[Dataset rows]

○ ○ ○ ○ ○ ○ ○

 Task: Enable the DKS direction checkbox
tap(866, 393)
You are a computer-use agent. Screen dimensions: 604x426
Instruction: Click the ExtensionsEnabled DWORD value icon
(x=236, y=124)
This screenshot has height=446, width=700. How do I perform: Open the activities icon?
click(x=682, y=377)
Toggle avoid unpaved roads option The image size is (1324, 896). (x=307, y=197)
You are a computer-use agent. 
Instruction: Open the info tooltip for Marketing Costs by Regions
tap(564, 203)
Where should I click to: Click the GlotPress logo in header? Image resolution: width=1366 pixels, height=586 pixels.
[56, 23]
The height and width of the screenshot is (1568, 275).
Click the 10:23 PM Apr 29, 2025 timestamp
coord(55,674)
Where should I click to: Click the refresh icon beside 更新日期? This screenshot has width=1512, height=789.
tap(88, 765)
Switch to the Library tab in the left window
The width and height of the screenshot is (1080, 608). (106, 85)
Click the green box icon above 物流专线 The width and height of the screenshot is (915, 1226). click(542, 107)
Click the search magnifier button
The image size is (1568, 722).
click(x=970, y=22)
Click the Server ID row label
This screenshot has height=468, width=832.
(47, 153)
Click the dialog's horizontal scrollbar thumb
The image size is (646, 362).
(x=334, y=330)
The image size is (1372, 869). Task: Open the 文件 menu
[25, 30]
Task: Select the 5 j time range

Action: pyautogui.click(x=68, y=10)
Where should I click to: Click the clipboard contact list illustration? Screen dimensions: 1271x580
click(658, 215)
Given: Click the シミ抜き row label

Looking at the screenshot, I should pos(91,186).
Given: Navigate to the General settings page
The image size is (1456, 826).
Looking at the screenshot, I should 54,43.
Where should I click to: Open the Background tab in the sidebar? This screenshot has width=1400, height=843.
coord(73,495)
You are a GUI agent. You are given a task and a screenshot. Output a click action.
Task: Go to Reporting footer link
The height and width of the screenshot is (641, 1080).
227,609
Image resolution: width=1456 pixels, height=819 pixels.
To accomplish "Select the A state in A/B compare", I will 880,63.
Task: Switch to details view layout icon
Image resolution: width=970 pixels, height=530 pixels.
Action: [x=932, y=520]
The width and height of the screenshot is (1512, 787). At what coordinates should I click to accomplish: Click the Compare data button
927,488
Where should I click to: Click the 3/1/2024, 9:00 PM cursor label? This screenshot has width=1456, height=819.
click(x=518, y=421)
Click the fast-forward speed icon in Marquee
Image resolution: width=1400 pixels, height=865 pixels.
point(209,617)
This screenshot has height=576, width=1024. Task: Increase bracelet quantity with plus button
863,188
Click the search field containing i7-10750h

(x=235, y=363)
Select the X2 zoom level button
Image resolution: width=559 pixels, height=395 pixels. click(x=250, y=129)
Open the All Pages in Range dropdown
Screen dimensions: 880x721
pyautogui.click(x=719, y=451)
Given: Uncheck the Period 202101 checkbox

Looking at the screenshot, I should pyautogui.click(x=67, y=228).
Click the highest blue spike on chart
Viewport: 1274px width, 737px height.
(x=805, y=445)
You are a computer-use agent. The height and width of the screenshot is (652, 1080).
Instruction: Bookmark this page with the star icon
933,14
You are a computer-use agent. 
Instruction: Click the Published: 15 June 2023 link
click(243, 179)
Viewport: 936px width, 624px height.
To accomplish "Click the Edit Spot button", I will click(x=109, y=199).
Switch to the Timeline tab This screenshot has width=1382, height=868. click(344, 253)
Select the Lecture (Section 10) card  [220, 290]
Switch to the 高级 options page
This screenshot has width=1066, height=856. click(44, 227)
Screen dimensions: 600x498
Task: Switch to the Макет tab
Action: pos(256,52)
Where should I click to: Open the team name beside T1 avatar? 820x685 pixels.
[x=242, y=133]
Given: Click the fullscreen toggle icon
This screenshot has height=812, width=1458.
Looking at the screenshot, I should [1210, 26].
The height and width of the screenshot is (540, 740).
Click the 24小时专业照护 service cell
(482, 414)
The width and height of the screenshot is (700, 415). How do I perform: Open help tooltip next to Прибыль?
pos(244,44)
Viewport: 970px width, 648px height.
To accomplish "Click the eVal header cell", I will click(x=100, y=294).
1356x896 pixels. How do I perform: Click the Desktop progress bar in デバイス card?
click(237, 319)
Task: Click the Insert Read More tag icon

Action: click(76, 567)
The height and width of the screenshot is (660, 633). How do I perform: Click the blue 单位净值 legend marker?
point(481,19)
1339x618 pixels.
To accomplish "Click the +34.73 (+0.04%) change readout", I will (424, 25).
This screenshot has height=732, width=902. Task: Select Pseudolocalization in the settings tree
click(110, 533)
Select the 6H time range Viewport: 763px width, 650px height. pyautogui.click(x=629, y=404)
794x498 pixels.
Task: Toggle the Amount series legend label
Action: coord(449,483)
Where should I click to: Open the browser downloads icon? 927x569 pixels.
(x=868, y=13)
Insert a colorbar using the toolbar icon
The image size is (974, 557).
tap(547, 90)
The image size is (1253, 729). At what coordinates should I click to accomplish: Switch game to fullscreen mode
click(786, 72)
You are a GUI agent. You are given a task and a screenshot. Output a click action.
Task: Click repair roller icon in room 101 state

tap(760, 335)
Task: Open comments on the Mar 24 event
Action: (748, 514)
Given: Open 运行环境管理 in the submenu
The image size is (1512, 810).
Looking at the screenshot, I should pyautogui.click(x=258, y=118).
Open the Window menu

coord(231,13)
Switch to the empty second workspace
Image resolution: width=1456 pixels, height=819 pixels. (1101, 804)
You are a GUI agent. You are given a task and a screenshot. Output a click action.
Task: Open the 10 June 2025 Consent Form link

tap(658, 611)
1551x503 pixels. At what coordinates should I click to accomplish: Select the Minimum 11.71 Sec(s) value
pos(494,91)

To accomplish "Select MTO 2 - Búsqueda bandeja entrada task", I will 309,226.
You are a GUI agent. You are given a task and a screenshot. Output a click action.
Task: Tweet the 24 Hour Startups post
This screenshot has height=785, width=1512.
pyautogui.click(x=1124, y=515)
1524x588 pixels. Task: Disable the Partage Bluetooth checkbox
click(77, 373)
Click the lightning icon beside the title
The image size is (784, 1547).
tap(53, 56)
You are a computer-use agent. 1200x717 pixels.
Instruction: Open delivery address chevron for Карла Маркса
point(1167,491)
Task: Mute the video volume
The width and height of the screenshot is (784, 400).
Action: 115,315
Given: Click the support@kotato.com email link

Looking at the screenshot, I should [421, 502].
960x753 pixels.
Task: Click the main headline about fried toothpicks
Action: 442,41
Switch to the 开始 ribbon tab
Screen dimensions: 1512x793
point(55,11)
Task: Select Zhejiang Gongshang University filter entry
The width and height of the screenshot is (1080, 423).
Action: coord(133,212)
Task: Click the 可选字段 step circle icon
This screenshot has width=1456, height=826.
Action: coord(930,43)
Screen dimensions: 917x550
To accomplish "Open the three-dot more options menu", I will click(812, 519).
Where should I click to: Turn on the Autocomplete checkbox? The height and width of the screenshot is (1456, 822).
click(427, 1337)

○ ○ ○ ○ ○ ○ ○

» Objective:
Turn the data lines starting at the one containing "Given: Navigate to the General settings page" and ending at the one containing "I will 880,63." into a Markdown table with two columns, Row and Line, and omit any blank lines.

» Result below:
| Row | Line |
|---|---|
| 1 | Given: Navigate to the General settings page |
| 2 | The image size is (1456, 826). |
| 3 | Looking at the screenshot, I should 54,43. |
| 4 | Where should I click to: Open the Background tab in the sidebar? This screenshot has width=1400, height=843. |
| 5 | coord(73,495) |
| 6 | You are a GUI agent. You are given a task and a screenshot. Output a click action. |
| 7 | Task: Go to Reporting footer link |
| 8 | The height and width of the screenshot is (641, 1080). |
| 9 | 227,609 |
| 10 | Image resolution: width=1456 pixels, height=819 pixels. |
| 11 | To accomplish "Select the A state in A/B compare", I will 880,63. |